What would he say now of his fall? Yet many times this is exactly what happens with each of us. Sometimes we see the revealed good, and other times, it is hidden - but it does exist (somewhere!) If we're only patient enough to look for it - or to examine ourselves and objectively see where we stand with things, we might actually see the good in everything. Strange but true!

But not only does the Rambam state that no harm will come to a person from giving Tzeddakah, but more so, G-d will actually give a person even more! Mercy has a strange way of working. When we give of it just a little below - G-d awakens much more above. And although we may not always see it, it is certainly happening - right before our eyes. One may well remember a time that one went through a "Stop" sign without not only being noticed, but not encountering another car. Yet we often fail to notice the "small" miracles... But they happen.

The Rambam points out though - that for a Jew - the natural thing is to act kindly - to give Tzeddakah when it's always needed. To think that a Jew can think anything less than this, would be to seriously have to consider if in fact he is a Jew!

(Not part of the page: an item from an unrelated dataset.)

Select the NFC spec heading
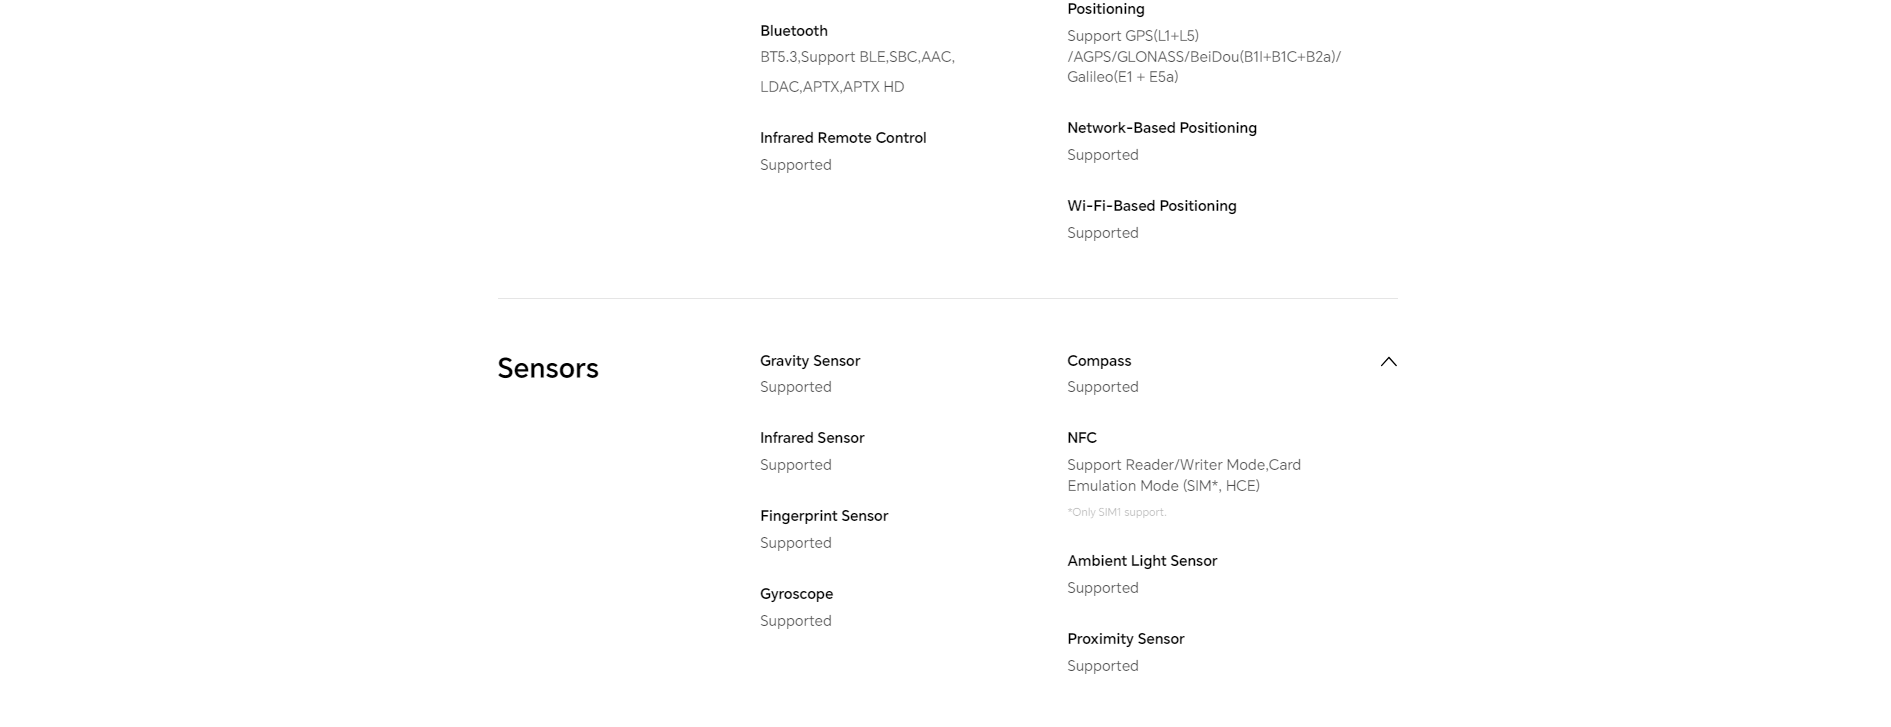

A Jew undertands though that he has only another Jew to turn to. While we rely completely on G-d for everything, when it comes to practical efforts, we keep together and work together. We behave in ways that clearly shows that when we are in need of help - there is another Jew who will be there to help us.

But perhaps, instead of always saying - I hope one day that another Jew will help me, why not turn it around and hope to be that very Jew himself! There's no need to have to wait for Elijah the Prophet to appear before one helping one out in everything one needs. One can rather take the initiative and the role to be Elijah the Prophet himself, helping others when they most need it!

May our acts of kindness and love for our fellow man unite us all so that we may be deserving of the final redemption with the revelation of Moshiach and may we be redeemed immediately!